Tips for debugging and cleaning broken code

advice
Posted

Wednesday July 5, 2023 at 12:28 PM

Lots of the code you run in this class is actually a big long chain of functions or plot layers, like this set of {dplyr} functions that are all connected with %>%s or this set of {ggplot2} functions that are all connected with +s:

library(tidyverse)
library(gapminder)
library(scales)

gapminder_gdp_thing <- gapminder %>% 
  filter(year > 1990) %>% 
  mutate(gdp_total = gdpPercap * pop, 
         is_africa = ifelse(continent == "Africa", "Is Africa", "Isn't Africa")) %>% 
  group_by(year, continent) %>% 
  mutate(gdp_above_continent_median = ifelse(gdp_total > median(gdp_total), TRUE, FALSE)) %>% 
  ungroup() %>% 
  arrange(desc(gdp_total)) %>%
  mutate(continent = fct_inorder(continent), country = fct_inorder(country))
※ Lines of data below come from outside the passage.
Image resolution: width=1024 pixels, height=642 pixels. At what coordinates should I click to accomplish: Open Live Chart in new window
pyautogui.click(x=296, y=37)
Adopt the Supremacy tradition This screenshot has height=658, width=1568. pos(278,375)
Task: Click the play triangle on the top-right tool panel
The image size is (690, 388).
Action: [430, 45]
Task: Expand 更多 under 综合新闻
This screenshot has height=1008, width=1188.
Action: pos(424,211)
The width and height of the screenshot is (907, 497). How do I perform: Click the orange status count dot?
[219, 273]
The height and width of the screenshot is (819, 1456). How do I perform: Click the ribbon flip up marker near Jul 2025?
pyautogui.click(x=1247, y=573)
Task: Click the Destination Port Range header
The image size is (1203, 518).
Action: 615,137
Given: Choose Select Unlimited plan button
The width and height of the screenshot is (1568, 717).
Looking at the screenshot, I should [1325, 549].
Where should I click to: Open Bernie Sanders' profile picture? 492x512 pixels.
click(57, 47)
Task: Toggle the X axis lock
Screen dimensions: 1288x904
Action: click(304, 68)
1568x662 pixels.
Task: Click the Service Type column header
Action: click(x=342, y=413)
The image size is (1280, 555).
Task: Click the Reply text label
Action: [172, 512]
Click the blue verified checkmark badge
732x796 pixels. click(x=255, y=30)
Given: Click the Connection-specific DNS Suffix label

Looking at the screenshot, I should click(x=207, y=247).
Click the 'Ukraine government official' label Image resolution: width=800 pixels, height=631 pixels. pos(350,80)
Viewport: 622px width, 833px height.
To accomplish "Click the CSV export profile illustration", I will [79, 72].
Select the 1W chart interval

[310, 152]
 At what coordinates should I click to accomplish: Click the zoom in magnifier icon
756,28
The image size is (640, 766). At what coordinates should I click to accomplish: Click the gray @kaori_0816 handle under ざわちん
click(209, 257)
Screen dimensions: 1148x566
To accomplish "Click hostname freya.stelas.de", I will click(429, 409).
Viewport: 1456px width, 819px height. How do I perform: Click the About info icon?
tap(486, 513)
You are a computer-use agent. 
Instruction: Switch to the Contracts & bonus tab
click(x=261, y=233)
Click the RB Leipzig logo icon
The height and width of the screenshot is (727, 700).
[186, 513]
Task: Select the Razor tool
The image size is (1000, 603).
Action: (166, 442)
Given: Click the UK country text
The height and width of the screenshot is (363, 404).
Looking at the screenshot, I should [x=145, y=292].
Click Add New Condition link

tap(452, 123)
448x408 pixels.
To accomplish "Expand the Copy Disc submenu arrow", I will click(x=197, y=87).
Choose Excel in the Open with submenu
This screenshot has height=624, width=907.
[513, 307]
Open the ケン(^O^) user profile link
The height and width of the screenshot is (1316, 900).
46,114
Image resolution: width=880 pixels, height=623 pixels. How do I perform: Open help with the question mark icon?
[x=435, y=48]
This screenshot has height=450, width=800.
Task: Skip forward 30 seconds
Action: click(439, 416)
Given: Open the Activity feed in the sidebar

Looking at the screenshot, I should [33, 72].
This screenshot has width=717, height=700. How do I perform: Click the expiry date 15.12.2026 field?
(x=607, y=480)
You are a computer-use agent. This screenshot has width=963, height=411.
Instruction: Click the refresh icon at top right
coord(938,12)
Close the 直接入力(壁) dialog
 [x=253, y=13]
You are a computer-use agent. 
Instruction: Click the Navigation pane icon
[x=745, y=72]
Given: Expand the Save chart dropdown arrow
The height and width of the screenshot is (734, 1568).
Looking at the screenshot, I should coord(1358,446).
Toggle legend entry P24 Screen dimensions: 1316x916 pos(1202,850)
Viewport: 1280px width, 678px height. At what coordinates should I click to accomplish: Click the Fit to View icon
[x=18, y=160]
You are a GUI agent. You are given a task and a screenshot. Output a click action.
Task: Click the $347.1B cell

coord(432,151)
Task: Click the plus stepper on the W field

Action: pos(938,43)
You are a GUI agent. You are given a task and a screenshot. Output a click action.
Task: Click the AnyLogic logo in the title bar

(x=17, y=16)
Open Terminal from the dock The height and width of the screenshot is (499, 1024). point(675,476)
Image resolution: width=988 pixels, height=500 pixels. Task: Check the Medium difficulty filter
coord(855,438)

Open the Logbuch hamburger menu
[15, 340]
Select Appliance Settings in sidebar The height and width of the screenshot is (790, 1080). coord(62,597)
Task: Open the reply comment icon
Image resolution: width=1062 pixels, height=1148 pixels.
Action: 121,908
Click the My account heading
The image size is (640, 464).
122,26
ggplot(gapminder_gdp_thing, aes(x = pop, y = gdp_total, color = gdp_above_continent_median)) +
  geom_point(aes(shape = continent), size = 1, alpha = 0.75) +
  geom_smooth(method = "lm") +
  scale_x_log10(labels = label_comma(scale_cut = cut_short_scale())) +
  scale_y_log10(labels = label_dollar(scale_cut = cut_short_scale())) +
  scale_color_manual(values = c("#EDAD08", "#6F4070")) +
  labs(x = "Population", y = "Total GDP", 
       color = "GDP above continent median", shape = "Continent", 
       title = "Relationship between population and GDP", 
       subtitle = "In Africa and not in Africa", 
       caption = "A pretty meaningless plot, but it has a lot of layers, so.") +
  facet_grid(rows = vars(is_africa), vars(cols = year)) +
  theme_bw() +
  theme(legend.position = "bottom", legend.box = "vertical", 
        plot.title = element_text(face = "bold", size = rel(1.3)),
        panel.grid.minor = element_blank())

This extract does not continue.